Now, you may of course content yourself with playing your hand, your 36, 41, 51, or 56 points, according to whether you have 3, 2, 1, or no end at all (in which case you must either be a total novice or a dangerous madman…) But the essential lies elsewhere. The goal of the game of Tarot is to “hunt the Little One” if one does not have it, or to “bring it to the end” if one does, that is, to place it on the table as the final crowning piece. The 21 is the atomic bomb: nothing can resist it, and how many Little Ones has it saved when it was well played, right behind the hunter? An easy win in this case, but oh how random if it is not in the right place!

And this Excuse, what use is it? Every player will tell you that it is the most difficult card to play, whether you are the “pusher,” or playing against the pusher.
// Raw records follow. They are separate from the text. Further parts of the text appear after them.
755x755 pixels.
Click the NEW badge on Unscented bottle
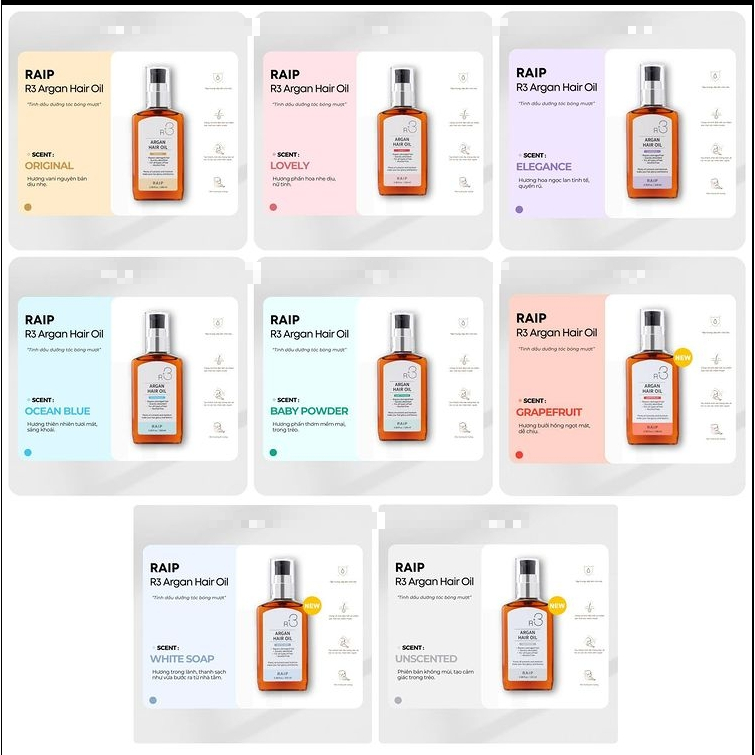(557, 606)
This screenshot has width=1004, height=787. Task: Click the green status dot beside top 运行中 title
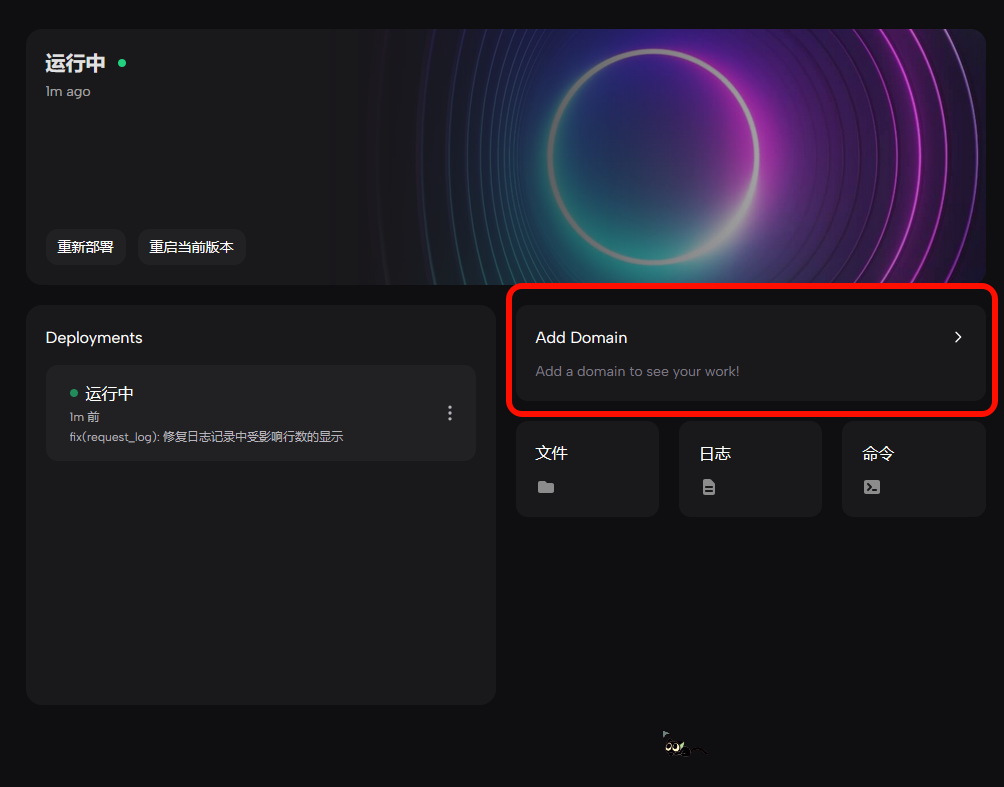122,63
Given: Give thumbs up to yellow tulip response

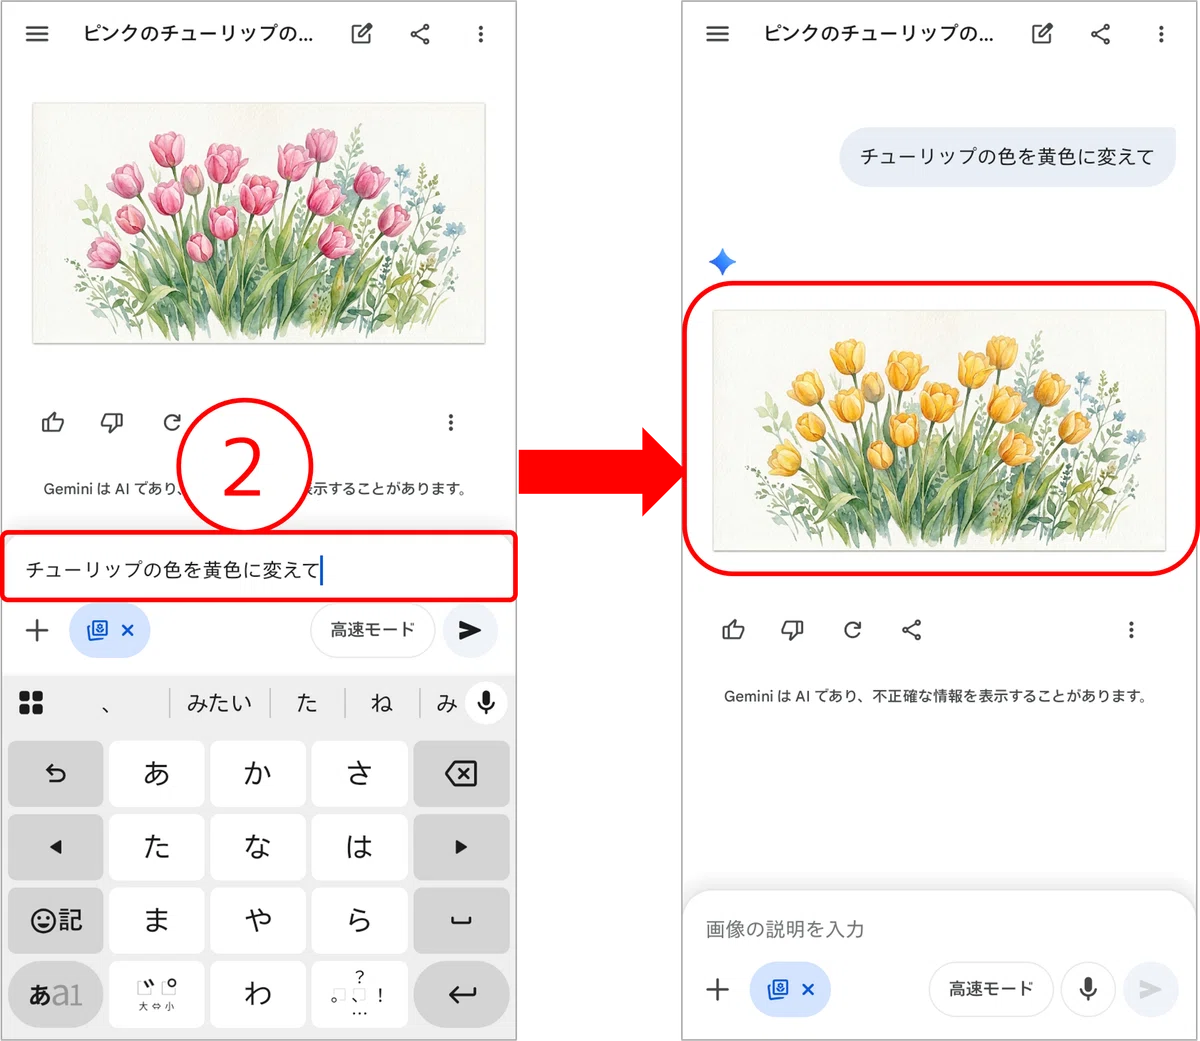Looking at the screenshot, I should 733,630.
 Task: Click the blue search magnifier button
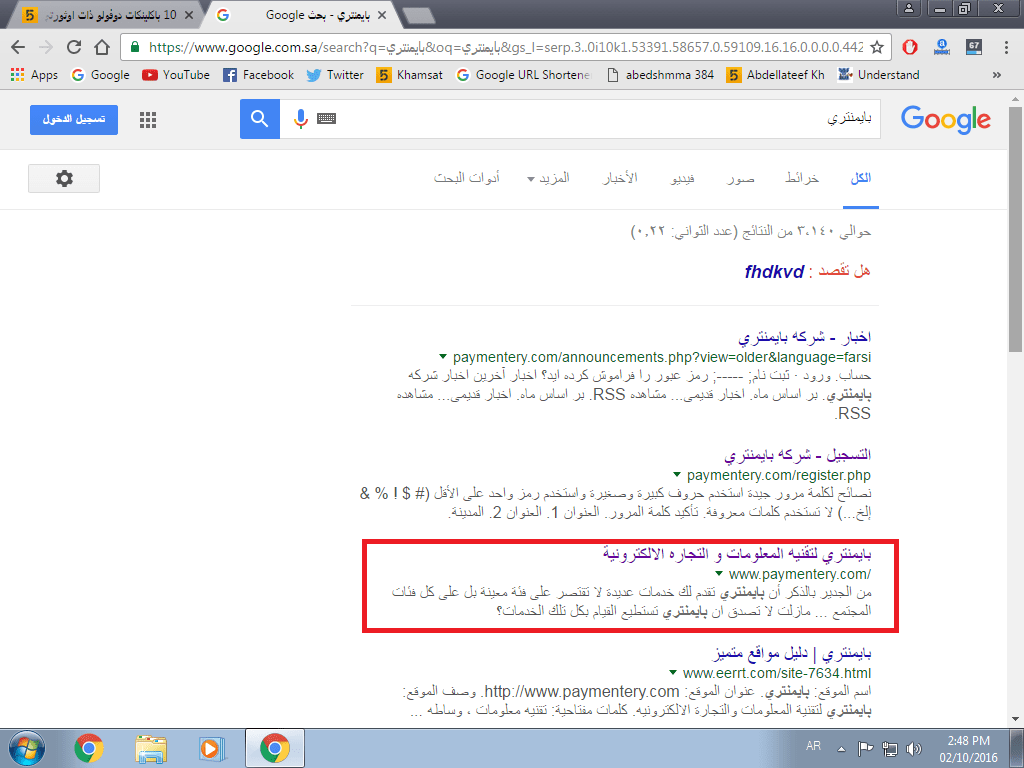pyautogui.click(x=259, y=119)
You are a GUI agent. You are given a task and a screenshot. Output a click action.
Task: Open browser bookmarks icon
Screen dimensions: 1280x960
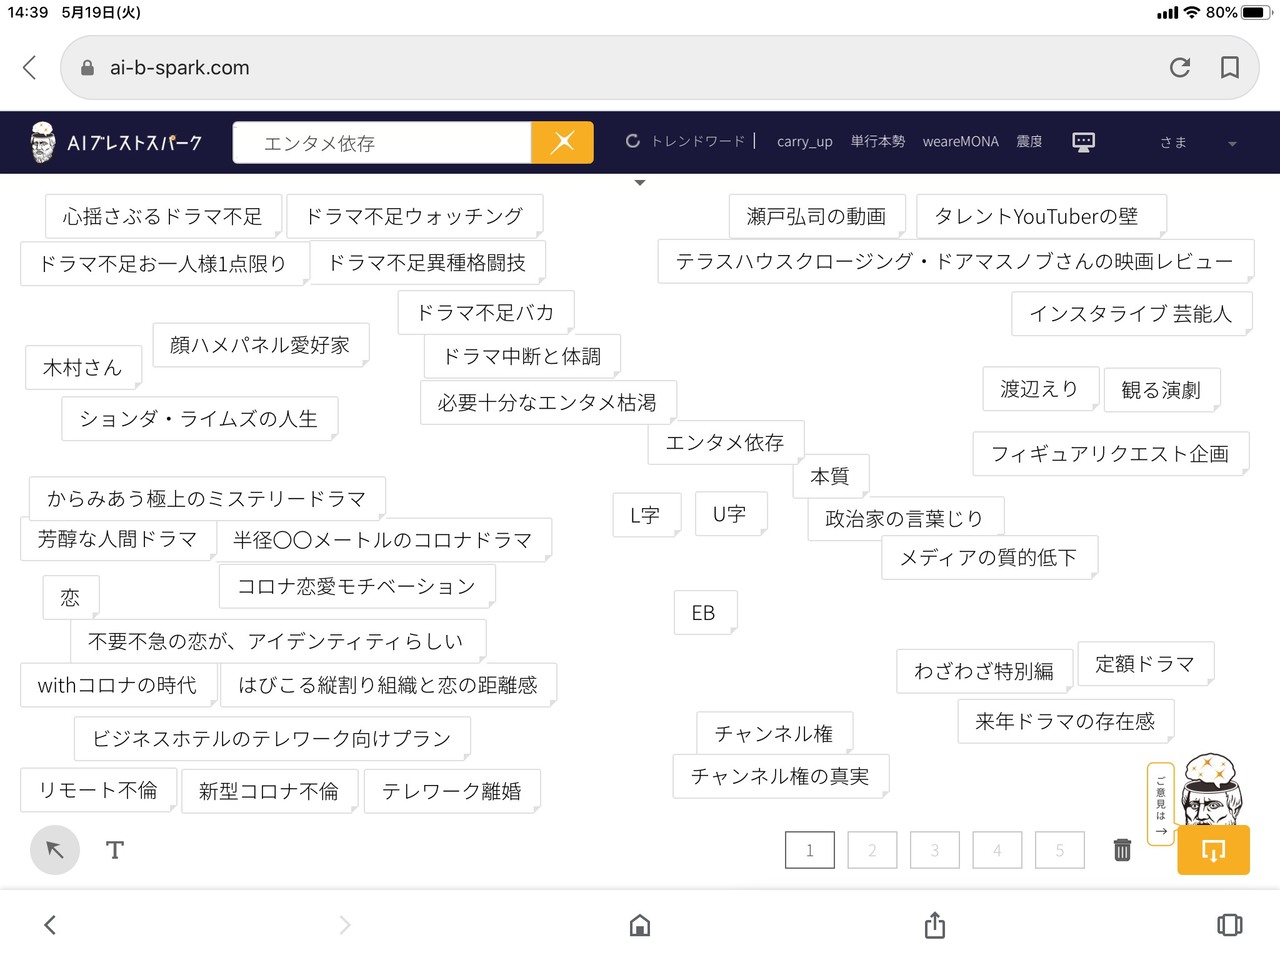tap(1230, 67)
We have decided to restrict ourselves here to the study of the major arcana of the Tarot of Marseilles, and we have enough material to follow our path. What have these observations drawn from the popular game – and not unprovable metaphysical considerations – taught us?

  1. That the major arcana form an entire whole, distinct from the rest of the deck, and to which all possible configurations of the game are subject.
  2. That one of the arcana, the Mate, the Fool (or Excuse), is not involved in the game as such, all the while being one of the 3 most important cards.
  3. That arcanum 21, the World, even if it is the most powerful card, does not have absolute power.
  4. That arcanum I, the Juggler, is the host of the game, the one around which everything revolves.

If we relate these observations to the arcana of the Tarot of Marseilles, we will immediately notice, for example, that the animal biting the Mate on the thigh is indeed a dog, since it is the name given to the cards that are out of play. Some authors quite seriously ask themselves what kind of animal it might well be: in my opinion, they must never have “played” the Tarot in the back room of a bar while skipping maths or philosophy class…

But the most important point for the rest of this study is the confirmation of the fact that the Mate “does not play”: this allows us not to count him, to place him win the centre of the circle and to let the 21 other cards turn around him, thereby giving the ternary structure 3 x 7 to the remaining cards. This also defines the profound nature of the Mate, as we shall see.

The World is generally presented as being guaranteed success, the apotheosis, the accomplishment, and it is very logical in appearance, since it bears the highest number. The very existence of the Mate, which does not contest this power, relativises it, and indicates that the Tarot of Marseilles is not limited to an Aristotelian logic of the excluded middle.

The Juggler is also confirmed by what we have observed as being the pivot of the game, the point of departure, and the end of the game, since the supreme reward for the player is to bring the Little One all the way to the end. In other words, and in a more initiatory language, the Juggler is the new initiate, the neophyte, who will have to pass “through” all the other arcana in order to reach his goal.

When we wish to fathom the intangible Universe, to decode the cosmic messages, in order to gain some insight into the circumstances or omens, we can use a deck of Tarot cards. But the same deck of cards can also be used to play the game of Tarot. The game of Tarot is a game without divinatory pretensions. It is a noble exercise in psychology, reflection and intelligence, where the chance factor has but little incidence. To play this game with the traditional images of the Tarot of Marseilles is to reconnect with the essence of the tradition, which gives a symbolic character to the major arcana or trumps once again.  In this way, the game regains the magical and mysterious aspect of the divinatory cards, without upsetting the rules of the game or the legibility of the cards.